The Pioneers of Tamil Cinema



This week is dedicated to an oft-forgotten legend of Tamil Cinema: Krishnamurthy Subramaniyam, also known as K. Subramaniyum, who played a truly vital role in the establishment of Tamil film industry.

K. Subramaniyam

Born in Kumbakonam, Tamil Nadu, K. Subramaniyam entered the professional world as a lawyer. Eventually, he gave up the practice of law to chase his sparkling dreams of making films. One of the first and foremost filmmakers of his time, Subramaniyam made films that were simultaneously grounded in a refined aesthetic sensibility even as they foregrounded social issues. His films were often centred on the freedom movement, and showcased the most pressing social issues of his time, from untouchability and child marriage to child marriage, the dowry system, and the treatment of widows and women. 

He was also responsible for the introduction of many actors who went onto become stalwarts of the industry:S.D. Subbulakshmi, the legendary music composer Papanasam Sivan, `Baby’ Saroja, who was Subrahmanyam own niece,the Bharatanatyam trio Lalita, Padmini andRagini, B. Saroja Devi and K.J. Mahadevan. His daughter, who went on to become an extremely well-regarded dancer, Padma Subramiyum, made her film debut as a child artist in his GITA GANDHI. His wife, on the other hand,Meenakshi, held the distinction of becoming southern India’s first female music director and lyricist.

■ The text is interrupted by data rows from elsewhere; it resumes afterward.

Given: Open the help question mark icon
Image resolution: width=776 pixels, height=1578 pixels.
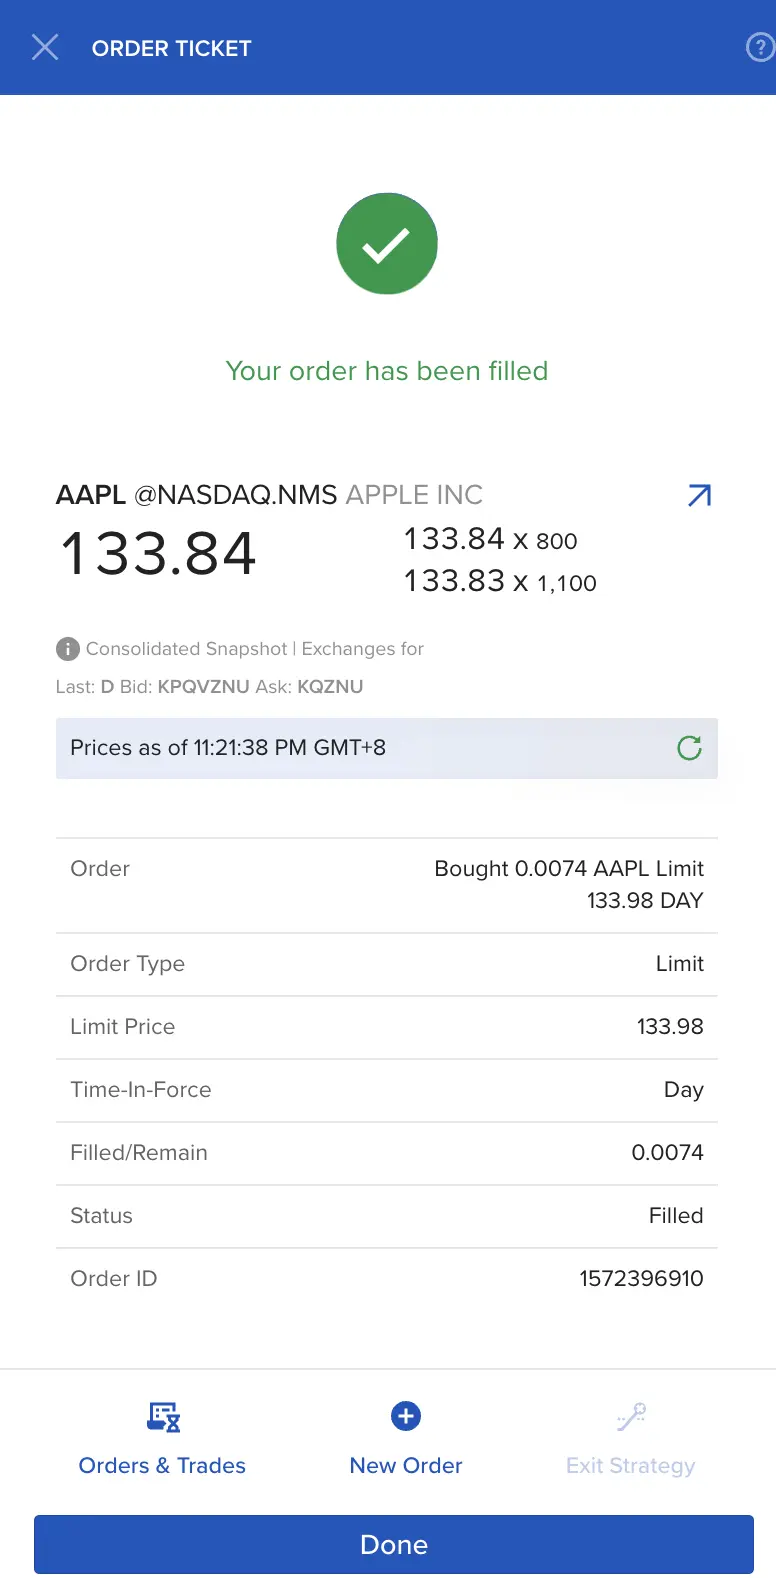Looking at the screenshot, I should point(761,47).
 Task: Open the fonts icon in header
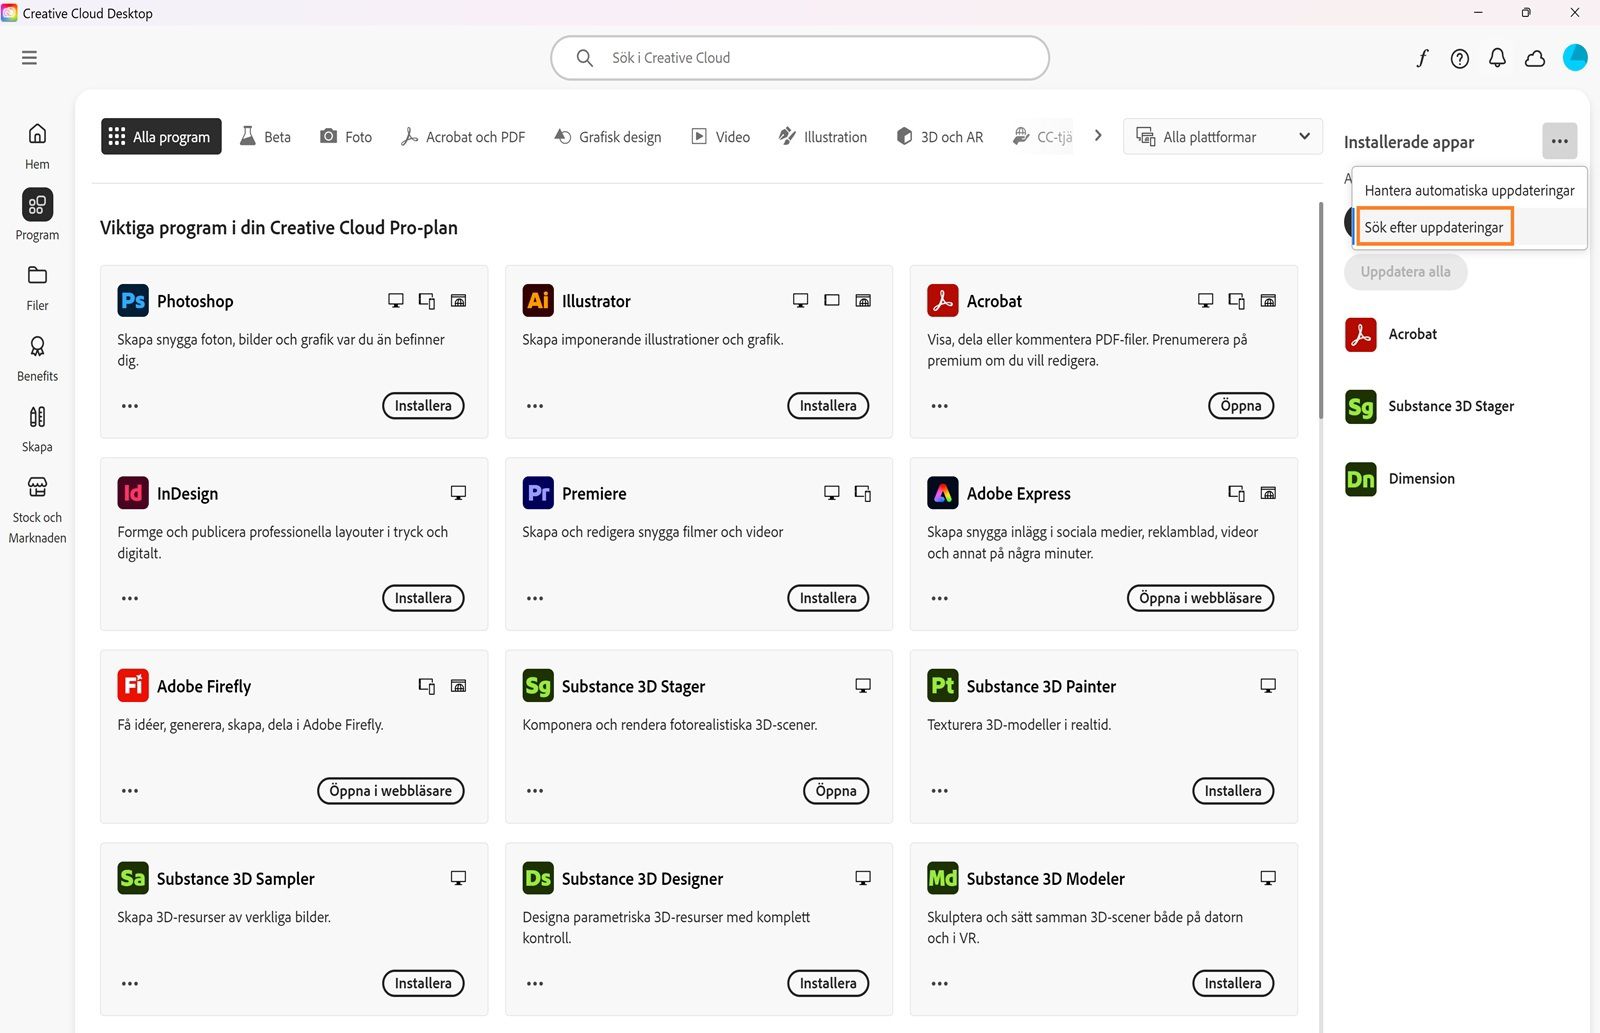(x=1422, y=58)
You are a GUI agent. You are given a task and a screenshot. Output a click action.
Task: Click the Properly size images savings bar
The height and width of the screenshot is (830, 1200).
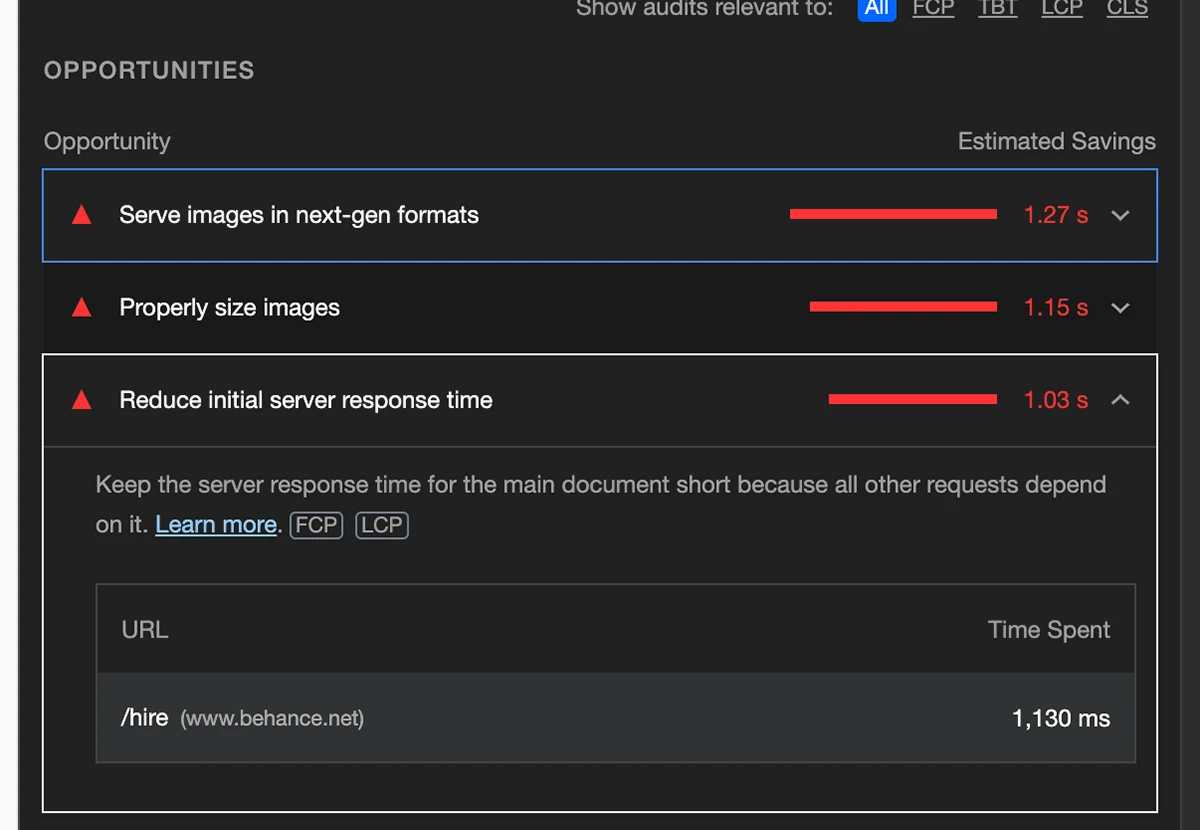tap(903, 307)
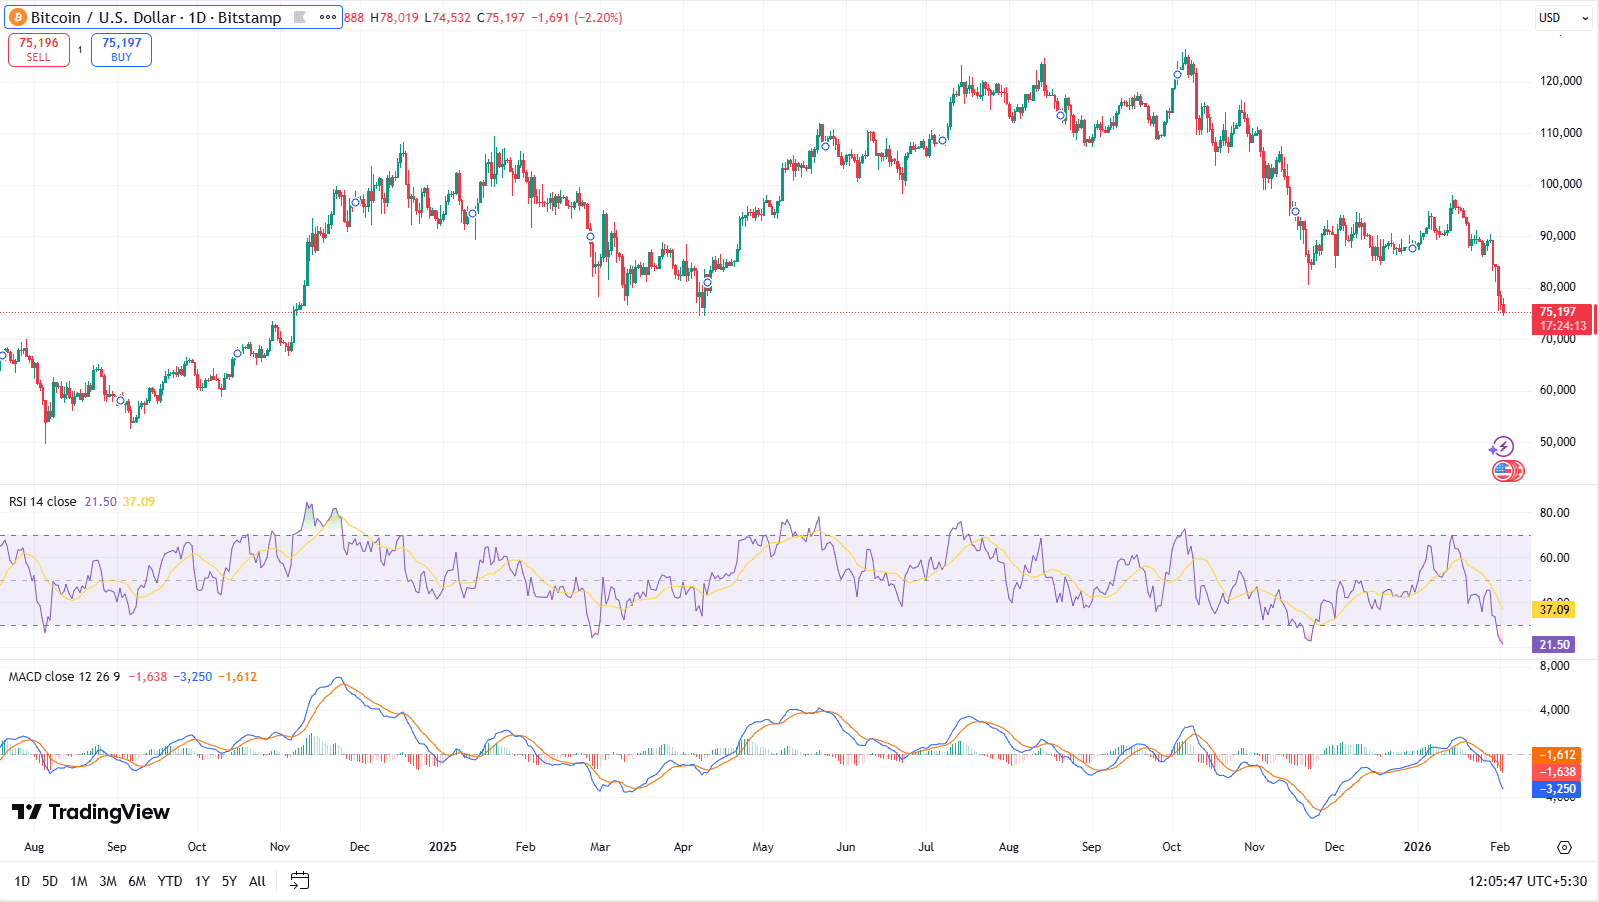Open the three-dots more menu in legend
This screenshot has width=1599, height=902.
click(327, 18)
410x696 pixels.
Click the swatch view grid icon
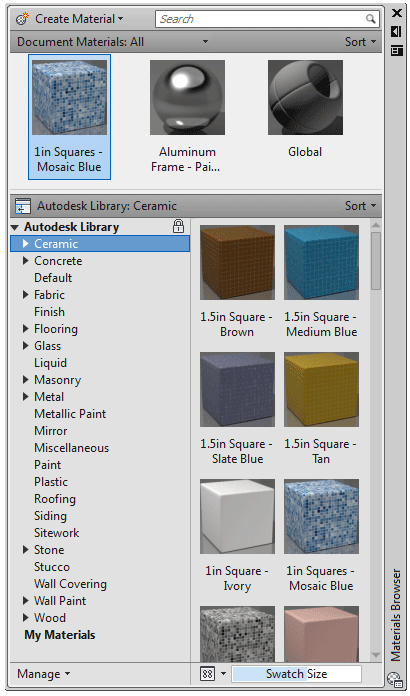(x=208, y=674)
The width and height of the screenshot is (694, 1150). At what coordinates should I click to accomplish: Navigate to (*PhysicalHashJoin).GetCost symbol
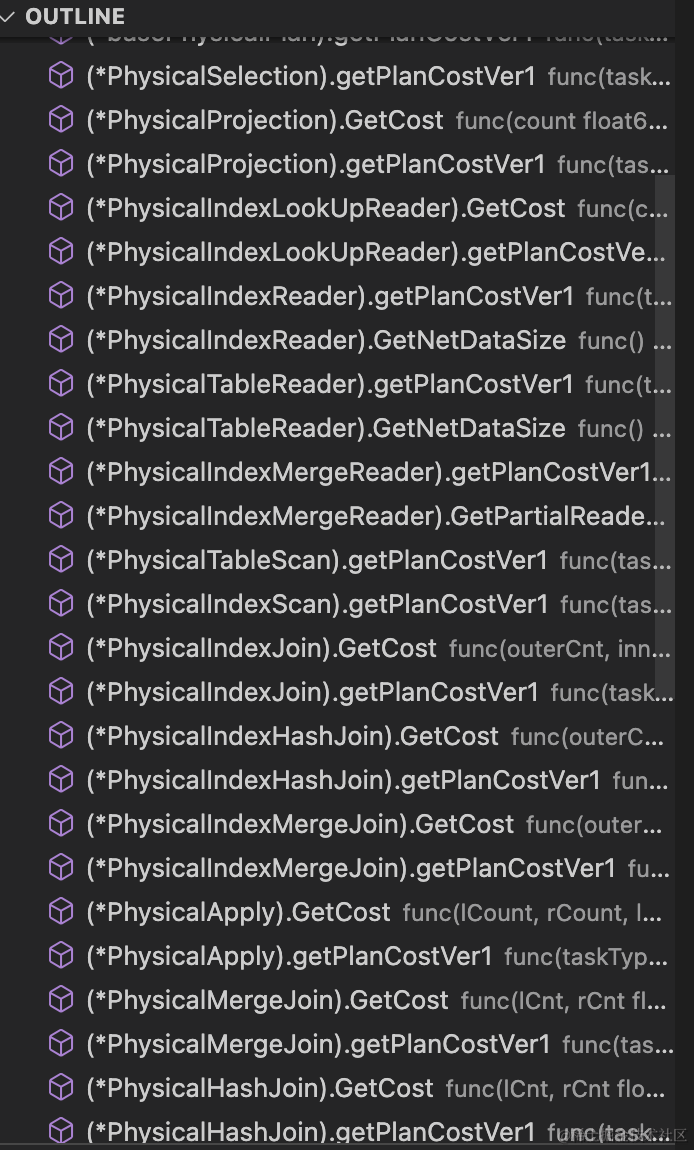[x=260, y=1088]

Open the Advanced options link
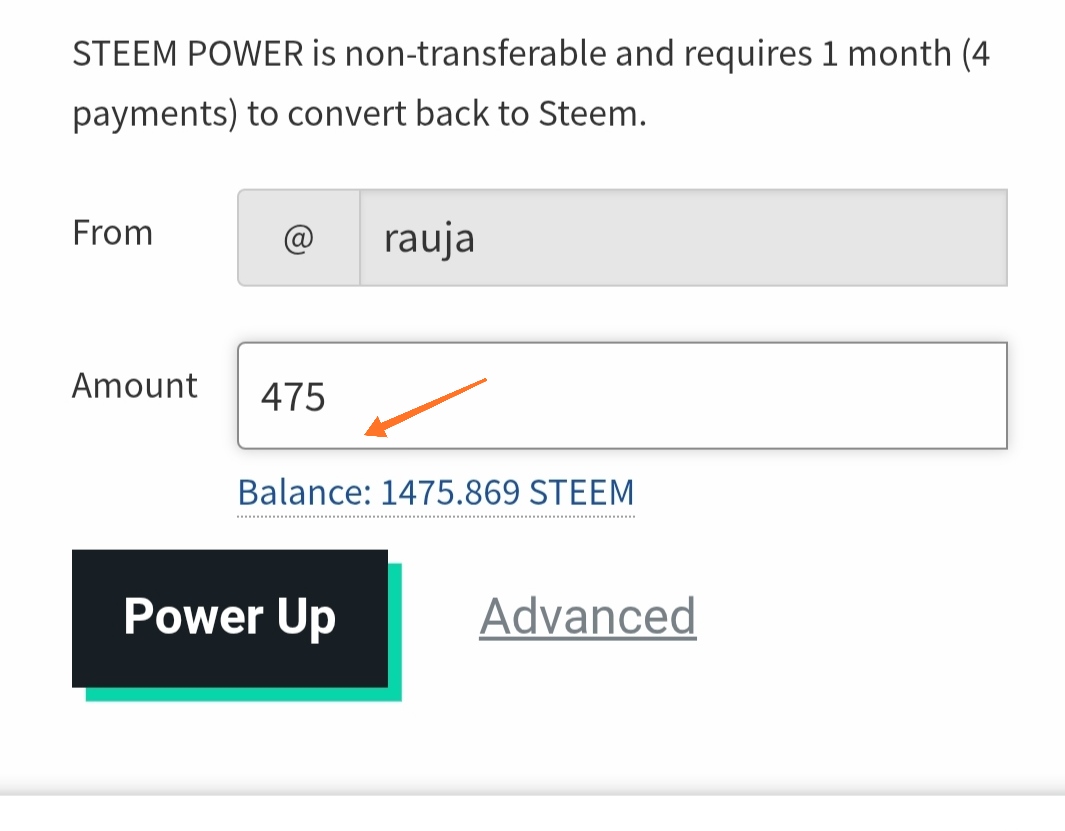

Subramaniyam had been active in the industry right from the Silent Era, when he undertook his first directorial venture, PAVALAKODI,in 1934. This was an important era in the history of the industry: the film also marked the debut of the actor M.K. Thyagaraja Bhagavathar, who went on to become one of the first superstars of the industry, gaining immense popularity through his acting as well as his immaculate singing prowess as a vocalist. 

Once the film was completed, Subramaniyam married S.D. Subbulakshmi, for whom the film was also a debut. The songs of this film were composed by the legendary Carnatic music composer and singer,Papanasam Sivan, who earned the moniker of Tamil Thyagaraja.


Working Still from the Film PAVALAKODI Featuring S.D. SUBBULAKSMI

PC: From the archives of TCRC

He went on to have a stellar career as a filmmaker, making many successful films such as NAVEENASADARAM, NAVEENASARANGADHARA, KUCHELA AND BALAYOGINI. He also founded his own production company, The Madras United Artistes Corporation, with the critically acclaimed film NAVEENA SADHARAM.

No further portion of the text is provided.